| TRABAJO REQUERIDO |
Por favor, vuelve a escribir el fragmento sobre el gobierno de Menem desde "El presidente convocó" hasta "agosto de 1996." inclusive, renombrando "Banco Central" como "Banco de la Nación".

| FRAGMENTO EXTRAÍDO |

La medida generó una fuerte reacción negativa en
toda la sociedad y abrió una brecha en la relación
del gobierno con la dirigencia sindical, que a su vez enfrentaba
fuertes cuestionamientos internos por su inacción frente
al deterioro de la situación social. La respuesta de la
CGT fue la convocatoria a un paro general.

Este episodio colocó en un sendero sin retorno a la
conflictiva relación que el Presidente y su ministro de
Economía mantenían desde largo tiempo. A fines de
julio, Menem despidió a Cavallo. Era una prueba de fuego
sobre la que había corrido ríos de tinta, pero en
lo inmediato el gobierno la superó sin demasiados
problemas.

El presidente convocó como nuevo ministro a Roque
Fernández hasta entonces al frente del Banco Central. La
presencia de un nuevo ministro no logró detener la
realización del paro general que tuvo lugar con alto
acatamiento el 8 de agosto de 1996.

| DATOS |
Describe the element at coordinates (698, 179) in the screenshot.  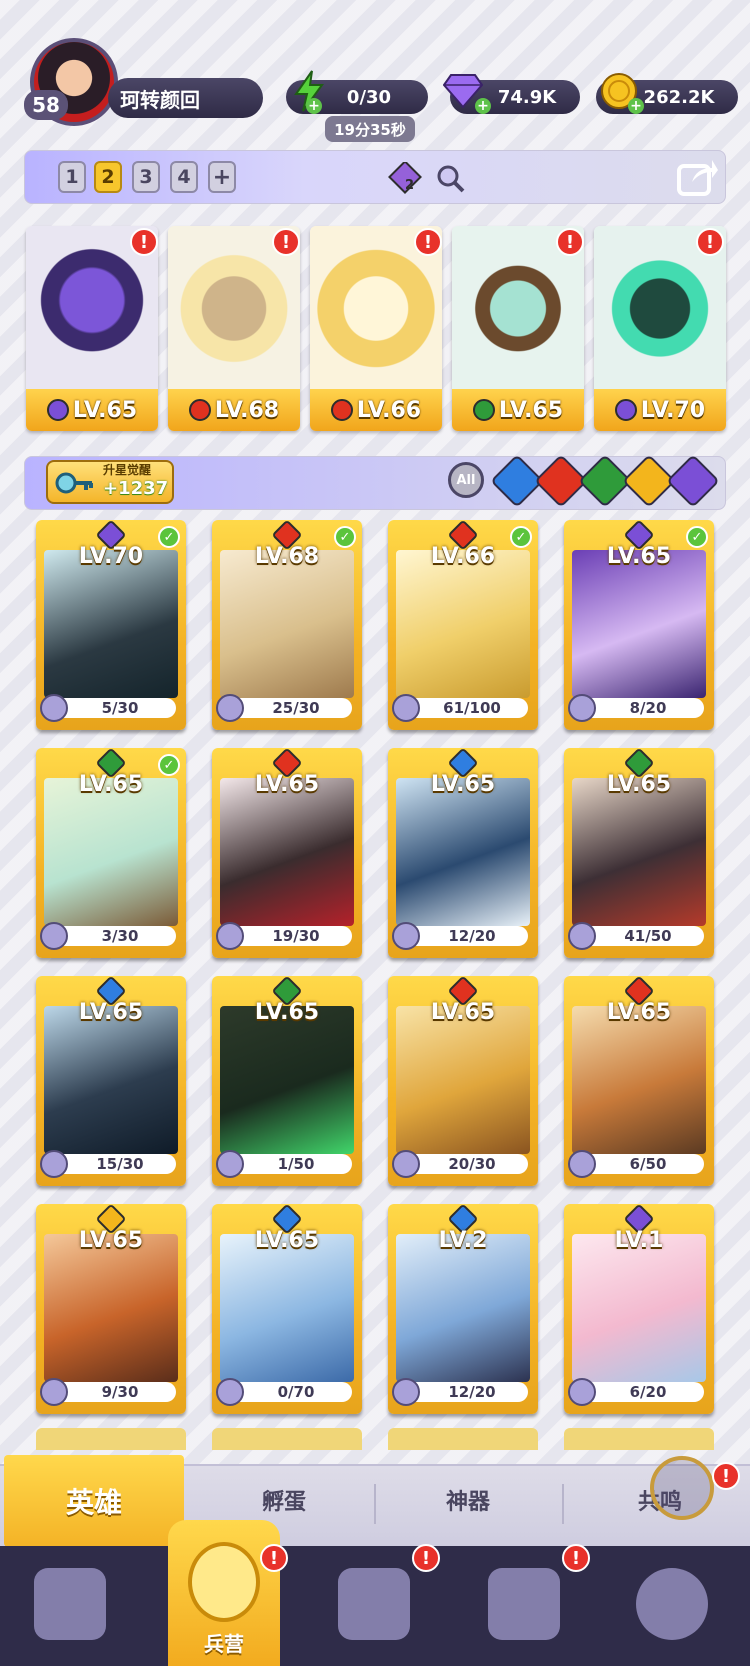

| SOLUCIÓN DE LA TAREA |
El presidente convocó como nuevo ministro a Roque
Fernández hasta entonces al frente del Banco de la Nación. La
presencia de un nuevo ministro no logró detener la
realización del paro general que tuvo lugar con alto
acatamiento el 8 de agosto de 1996.